An assessment of the Austrian aid package in an international comparison is only possible to a limited extent because the measures vary from country to country, also regarding their budgetary effects. However, all aid packages announced so far have in common that they include a mix of tax relief (tax deferrals or tax reductions) as well as direct support payments and credit guarantees for companies. The main objective of the aid measures is to prevent mass corporate insolvencies and unemployment as a result of the epidemiological measures to slow the spread of the virus, which are causing massive declines in turnover in several sectors. There are also indications that many countries intend to implement very extensive packages of measures, even compared to the economic stimulus packages implemented to cushion the effects of the recent financial and economic crisis. In general, governments are demonstrating their determination to do "whatever it takes" to limit the real economic effects of the crisis by trying to bridge liquidity bottlenecks in companies and avoid layoffs, e.g. through short-time working.

Germany has adopted a protective shield of 1.2 trillion € (35 percent of GDP); the Maastricht deficit is currently forecasted at 4.5 percent of GDP. The German aid package includes a supplementary budget of 156 billion € (additional expenditure of 122.5 billion €, including 50 billion € in emergency aid for the self-employed and SMEs, 10 billion € in short-time work, higher healthcare expenditure, continued wage payments for a maximum of 6 weeks for employees with children under 12 years of age with care obligations; tax shortfalls of 33.5 billion €) and an "Economic Stabilization Fund" of 600 billion € for all companies (of which 400 billion € guarantees to secure corporate liabilities, 100 billion € for direct temporary equity investments in enterprises and 100 billion € borrowing to refinance KfW's corona-related special programmes). In addition, the guarantee framework for KfW will be extended to a maximum of 449 billion €. The UK has adopted an aid package of 350 billion £ (just under 16 percent of GDP), of which 20 billion £ take the form of tax cuts and non-repayable loans for SMEs and 330 billion £ are loan guarantees. The four largest EU countries, Germany, France, Spain and Italy, intend to implement fiscal measures (expenditure increases and tax cuts) averaging about 1 percent of GDP and guarantees of about 14 percent of GDP.

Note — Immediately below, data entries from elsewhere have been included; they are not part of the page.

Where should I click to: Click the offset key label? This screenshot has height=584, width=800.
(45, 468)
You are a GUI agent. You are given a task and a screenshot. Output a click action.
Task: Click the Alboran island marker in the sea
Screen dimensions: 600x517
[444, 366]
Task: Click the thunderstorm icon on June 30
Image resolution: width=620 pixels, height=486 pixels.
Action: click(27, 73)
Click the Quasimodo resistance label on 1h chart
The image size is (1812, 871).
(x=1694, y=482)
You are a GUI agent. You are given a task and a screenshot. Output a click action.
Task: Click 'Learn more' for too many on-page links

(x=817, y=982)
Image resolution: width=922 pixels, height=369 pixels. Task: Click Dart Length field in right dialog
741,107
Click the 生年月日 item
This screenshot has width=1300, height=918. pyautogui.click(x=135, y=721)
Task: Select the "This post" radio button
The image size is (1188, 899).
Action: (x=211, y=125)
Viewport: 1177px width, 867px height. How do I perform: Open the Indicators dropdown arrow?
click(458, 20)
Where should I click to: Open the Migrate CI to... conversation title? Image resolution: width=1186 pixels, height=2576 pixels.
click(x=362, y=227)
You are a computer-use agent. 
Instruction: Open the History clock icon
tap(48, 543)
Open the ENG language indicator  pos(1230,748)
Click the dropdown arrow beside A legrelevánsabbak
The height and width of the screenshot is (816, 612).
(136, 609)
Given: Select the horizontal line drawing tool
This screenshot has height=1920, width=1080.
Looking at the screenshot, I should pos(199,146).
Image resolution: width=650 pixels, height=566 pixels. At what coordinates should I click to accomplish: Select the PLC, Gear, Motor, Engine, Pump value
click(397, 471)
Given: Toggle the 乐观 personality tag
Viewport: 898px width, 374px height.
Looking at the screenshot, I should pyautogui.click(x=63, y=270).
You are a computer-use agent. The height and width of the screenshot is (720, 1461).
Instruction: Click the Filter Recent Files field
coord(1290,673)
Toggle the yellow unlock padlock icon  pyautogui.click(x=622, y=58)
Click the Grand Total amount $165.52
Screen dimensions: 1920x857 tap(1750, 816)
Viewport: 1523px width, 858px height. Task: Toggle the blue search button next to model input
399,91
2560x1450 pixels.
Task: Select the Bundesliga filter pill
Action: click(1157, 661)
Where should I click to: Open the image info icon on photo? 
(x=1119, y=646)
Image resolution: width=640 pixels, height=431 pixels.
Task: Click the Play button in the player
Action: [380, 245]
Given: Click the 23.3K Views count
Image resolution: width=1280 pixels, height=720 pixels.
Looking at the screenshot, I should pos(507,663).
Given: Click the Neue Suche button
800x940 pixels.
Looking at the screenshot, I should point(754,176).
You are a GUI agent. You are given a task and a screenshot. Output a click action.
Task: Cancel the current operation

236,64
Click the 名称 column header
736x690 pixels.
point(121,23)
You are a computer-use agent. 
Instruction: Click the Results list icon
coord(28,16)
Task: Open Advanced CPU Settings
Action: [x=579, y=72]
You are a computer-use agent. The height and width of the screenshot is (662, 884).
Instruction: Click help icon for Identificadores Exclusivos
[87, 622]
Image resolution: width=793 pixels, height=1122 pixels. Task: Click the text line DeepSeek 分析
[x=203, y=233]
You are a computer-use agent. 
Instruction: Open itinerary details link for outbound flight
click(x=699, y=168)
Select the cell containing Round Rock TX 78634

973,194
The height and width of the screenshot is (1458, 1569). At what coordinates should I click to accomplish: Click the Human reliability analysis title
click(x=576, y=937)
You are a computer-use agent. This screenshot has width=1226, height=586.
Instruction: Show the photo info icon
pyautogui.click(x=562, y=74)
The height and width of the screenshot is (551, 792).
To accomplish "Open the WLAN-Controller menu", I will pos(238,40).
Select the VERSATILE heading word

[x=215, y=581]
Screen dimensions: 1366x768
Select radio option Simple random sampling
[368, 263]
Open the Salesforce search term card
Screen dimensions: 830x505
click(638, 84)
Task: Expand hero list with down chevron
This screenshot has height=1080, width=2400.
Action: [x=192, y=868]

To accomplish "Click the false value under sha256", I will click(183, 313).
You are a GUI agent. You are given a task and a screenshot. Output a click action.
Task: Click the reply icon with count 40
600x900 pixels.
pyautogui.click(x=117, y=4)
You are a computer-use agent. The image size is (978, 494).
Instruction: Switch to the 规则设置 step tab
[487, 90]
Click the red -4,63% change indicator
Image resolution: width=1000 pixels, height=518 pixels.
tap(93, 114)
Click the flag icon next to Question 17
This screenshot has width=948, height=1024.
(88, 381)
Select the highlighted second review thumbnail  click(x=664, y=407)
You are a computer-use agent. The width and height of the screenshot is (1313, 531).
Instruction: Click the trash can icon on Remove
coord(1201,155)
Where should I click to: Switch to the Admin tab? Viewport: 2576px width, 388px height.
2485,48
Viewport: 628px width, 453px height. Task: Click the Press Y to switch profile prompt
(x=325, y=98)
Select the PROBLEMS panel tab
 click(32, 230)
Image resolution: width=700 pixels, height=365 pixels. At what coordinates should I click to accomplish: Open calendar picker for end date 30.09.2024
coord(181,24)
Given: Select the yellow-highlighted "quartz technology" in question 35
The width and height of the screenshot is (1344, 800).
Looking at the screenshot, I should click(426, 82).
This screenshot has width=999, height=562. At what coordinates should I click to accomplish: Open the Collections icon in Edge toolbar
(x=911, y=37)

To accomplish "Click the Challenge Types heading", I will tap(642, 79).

The EU itself has launched an "investment initiative to tackle the corona crisis", which will redirect 37 billion € of unused and unallocated structural funds. In addition, the scope of the European Solidarity Fund will be extended so that the 800 million € available for 2020 can be distributed to affected member countries not only in the event of natural disasters but also for health crises. A further 179 million € can be used from the European Globalisation Fund to support the unemployed in the event of a crisis. Thus, a total of up to 38 billion € (just under 0.3 percent of EU GDP) is available. The IMF provides aid of up to 1 trillion $, including 50 billion $ in emergency loans for emerging and developing countries, of which 10 billion $ will be provided at zero interest.